Day 1: QUESTIONS HERE AND THERE

Things didn’t turn the way I expected. It was fun sorting files, escorting visitors, serving them coffee, and answering the unending phone calls for different departments.
Since I am not familiar using intercom to transfer and divert calls I hang up on the first five callers, I think! But then I got myself used to it—I can now handle messages and relay them to my superiors effectively.  

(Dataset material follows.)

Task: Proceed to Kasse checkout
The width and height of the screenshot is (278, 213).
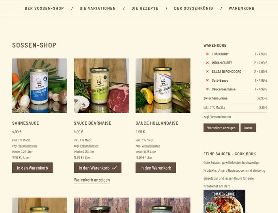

To know everyone at the office personally is rather impossible since there is a limited chance of talking to each other. Besides, the only reason I talk to them is to whenever I needed some clarification and confirmation regarding the tasks assigned to me. Every so often, I was hesitant to approach them in the thought that I might interrupt and annoyed them—that I don’t want to happen! I know how it feels to have somebody beside me who ask a lot when in fact the answer is just there. Stupid questions deserve stupid answers! But then, since I’m a newbie, I rather give the impression of being stupid asking those questions to clarify than pretending I know everything and not clarifying at all. I think it will make the situation worst if I do things on my own without their supervision during the first day. I’m still lucky my boss is very patient and calm in answering my questions.

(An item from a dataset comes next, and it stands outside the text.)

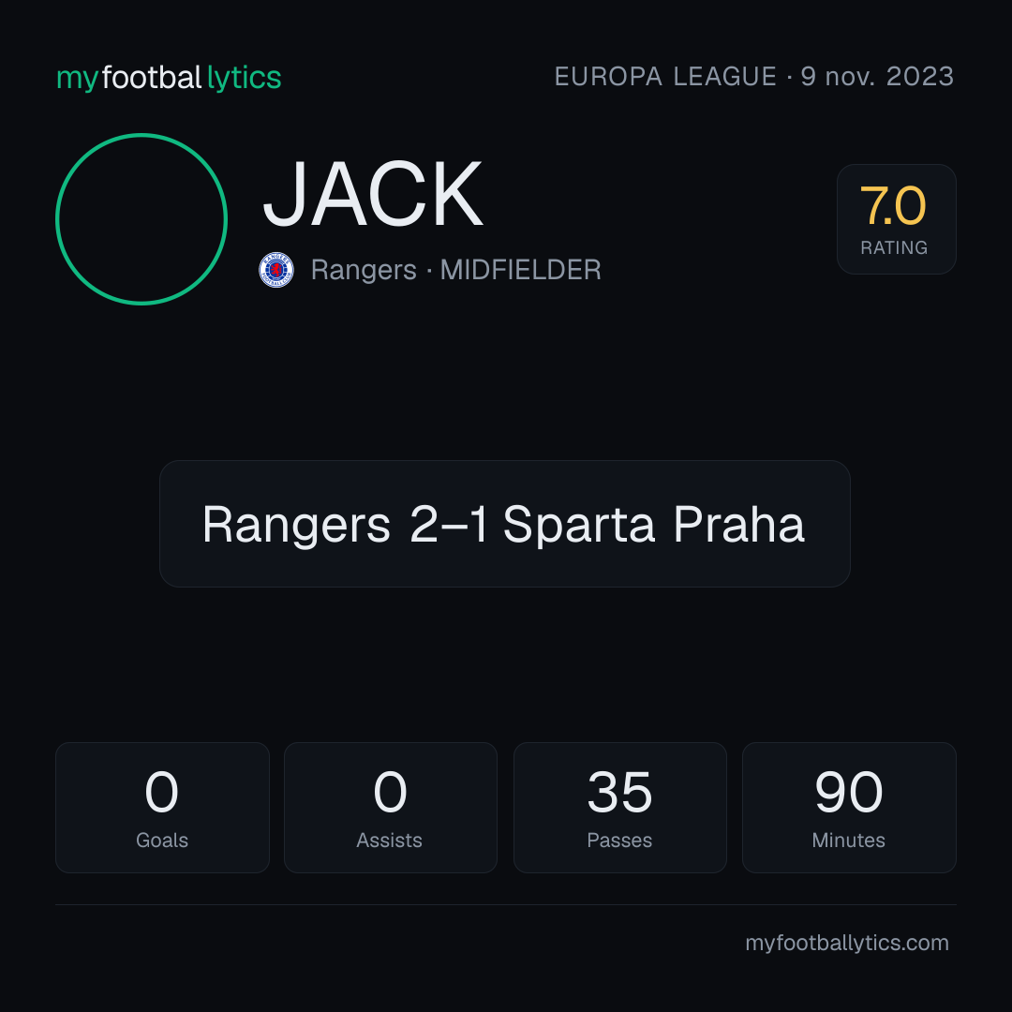
Task: Click the Rangers team name text
Action: point(364,270)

I don’t think I did well on my first day but I promised myself to make some rooms for improvement. I can’t wait to work on my own. Wish me luck for tomorrow’s adventure!

July 25, 2010

The Show Must go On...

Quite disappointed a little bit for I felt everyone is in doubt of me. My cousin just was asking for my assurance that I really wanted a work and that if I can handle the pressures of being an administration assistant otherwise known as office secretary more likely a servant of the staff.

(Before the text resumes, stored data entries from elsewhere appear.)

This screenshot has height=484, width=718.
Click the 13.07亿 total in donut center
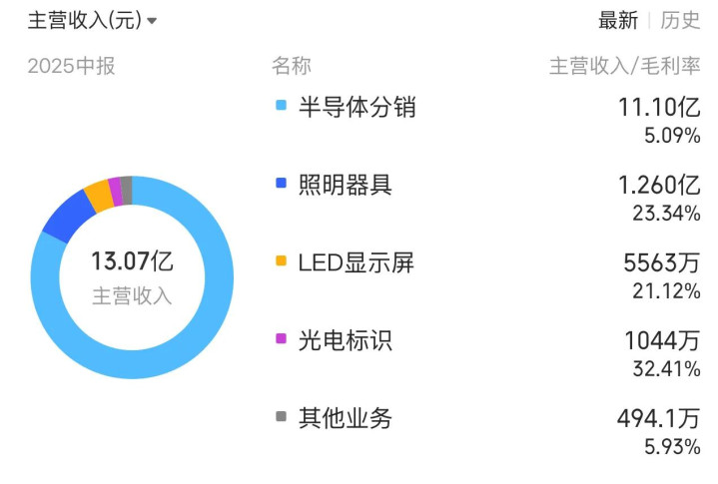(132, 262)
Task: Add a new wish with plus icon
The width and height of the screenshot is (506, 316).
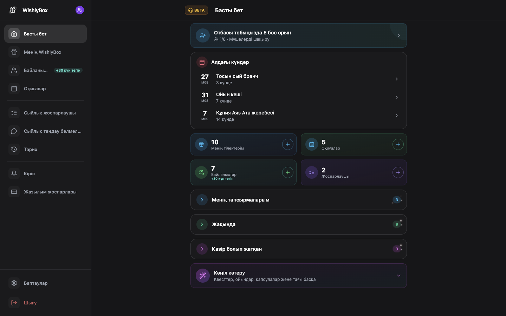Action: coord(288,144)
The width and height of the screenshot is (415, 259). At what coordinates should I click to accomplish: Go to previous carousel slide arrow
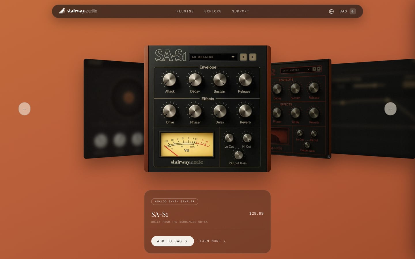24,109
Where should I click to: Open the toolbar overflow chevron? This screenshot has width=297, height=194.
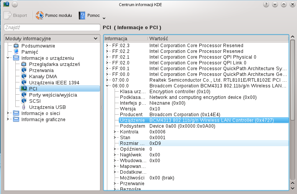pos(104,18)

  • I was presented with responsibilities I’m going to partake with: make cups of coffee, manage the garbage area, do the errand, serve as communication and information assistant, do some janitorial stuff and a lot more administrative and clerical job.
  • I was told that I am “over qualified” for the job because of my educational background but I was thinking that I am actually under qualified because they might trying to consider my capacity to be one since I am not used to it.
  • I was informed that they’ll pay me with a minimum wage (300php) and I am under agency which honestly saddened me because I’ll be wearing T-shirts instead of skirts. That doesn’t matter much anyway.
  • The Japanese Manager of the company who interviewed me yesterday felt bad for several reasons; they’re paying my cousin 20x higher than minimum, I’ll only work for five months, and there were other “your Cousin is this kind and that kind” issues that confused them to put me on a lower job position.
Despite these warnings, I’ll stand still and not be discouraged. The show must go on. My idea is to start again like back to zero level. It’s a noble job and its the mere fact that I graduated three years ago--I can’t consider myself a fresh graduate anymore. My knowledge I learned from college is no longer active. I am totally dumbed by time. I need to open my mind as well as my options; any job will make a good start.